Web Searches For What Lies Beneath
fat_hot writes: "The New York Times has an article [here] (registration required) about specialized search engines which try to drill into the submerged mass of the Internet iceberg to try to limit searches to particular subjects (and hopefully thereby increase coverage of the limited scope)." Considering that a google search for friends' web sites and other good stuff usually turns up more dirt than paydirt, it's pleasant to contemplate more relevance in search engines.
However, I suspect that whatever the answer to the search engine problem actually turns out to be, it will have the following characteristics:
It's a small world and it smells funny; I'd buy another if it wasn't for the money; Take back what I paid (SoM)

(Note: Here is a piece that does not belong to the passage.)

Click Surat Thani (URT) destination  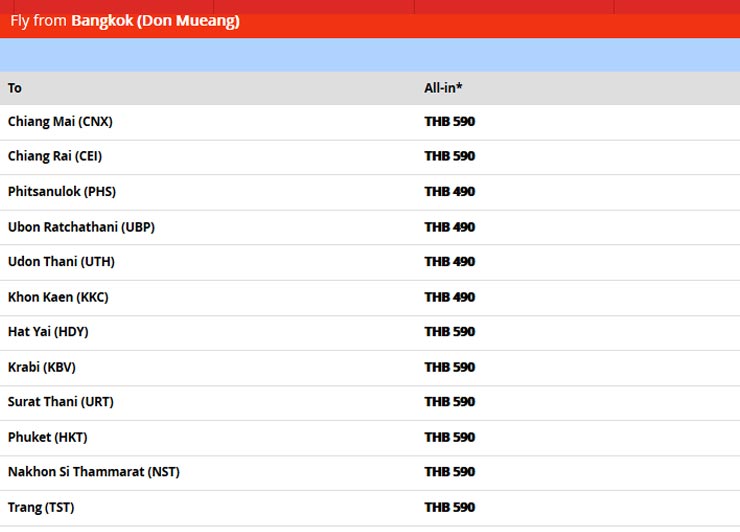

Most of us recall being brough into the school library and show how to use the card catalog, given a few assignements, etc. Unfortubately for those of us out of school the's not that set of skills in place to help searching.

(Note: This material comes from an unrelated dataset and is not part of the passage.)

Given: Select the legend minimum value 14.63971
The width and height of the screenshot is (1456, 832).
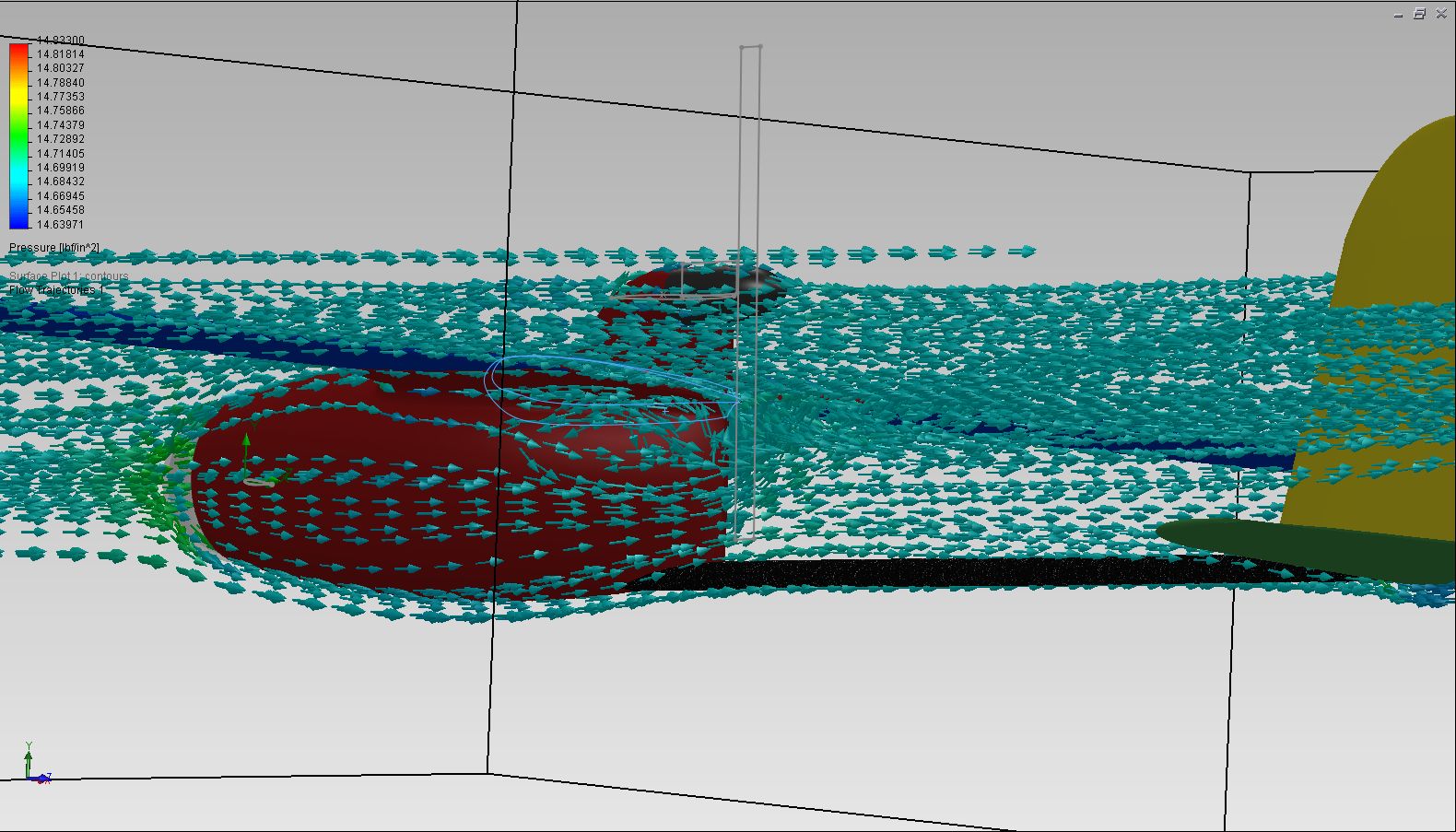Looking at the screenshot, I should (x=60, y=224).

Boolean seaches, using key words, supplying partial words, phrases, etc. are all supported by most search engines but few folks understand how to use them.
What's really suprising to me is that folks who use search engines regularly, indeed even rely upon them (journalists I mean you!) seem some of the most poorly prepared. There are lots of resources for learning how to do a good search, many from the search engines themselves and many more from third parties yet we still get these perennial "I can't find ..." stories.

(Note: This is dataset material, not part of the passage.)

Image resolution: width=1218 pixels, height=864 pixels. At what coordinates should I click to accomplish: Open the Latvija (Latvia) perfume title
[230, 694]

Honestly, I'm not into blaming-the-victim but how difficult is it to learn how to perform a good search? One screen of directions? Two minutes of time?
Yes there's a place for specialized engines handling unique or limited content but most of the larger, more general purpose engines do nearly as well if properly used. Again, it's dependant on the user to learn how to define what they want, all of the tools in the world are no good if they're not taken advantage of.
I don't read ACs: If a post isn't worth so much as a nom de plume to its author then I wont bother either.
If your friends' have sites but not too many people link to them, they won't rank too highly in Google's eyes, will they?
A Google search for 'dumb motherfucker' will yield George W. Bush's website, how inaccurate could Google possibly be?
"a Google search on "chavez" led to several encyclopedia entries on Cesar Chavez" Would it have fucking killed them to type in "Linda Chavez labor secretary"? And this was very recent news, exactly how quickly do you expect Google to scan the entire internet for updates? How quickly could these 'iceberg drilling' search engines possibly scan the net? It's a deep web right now, what's invisible will bubble to the surface if it's relevant... Maybe they have a point on using the search engines to only scan specific areas, but I think websites which specialize in these areas should license the Google engine instead of Excite's... (you know what I'm talking about right? Every big site has some article you want to find, you go to look for it, you get the worst search interface possible that doesn't return any useful links...)
--
Peace,
Lord Omlette
ICQ# 77863057
[o]_O
Yeah, and it would be great if nobody stole money and gave to charity, too. It just isn't going to happen. Any system that is A) valuable and B) depends on everyone behaving honestly is doomed to failure. You're never going to get people to stop cheating the search engines as long as doing so is both possible and beneficial to the cheaters. The plain fact is that manipulating the system works, and people are going to keep doing it as long as it keeps working. The only solution is to develop a system that is not easily manipulated.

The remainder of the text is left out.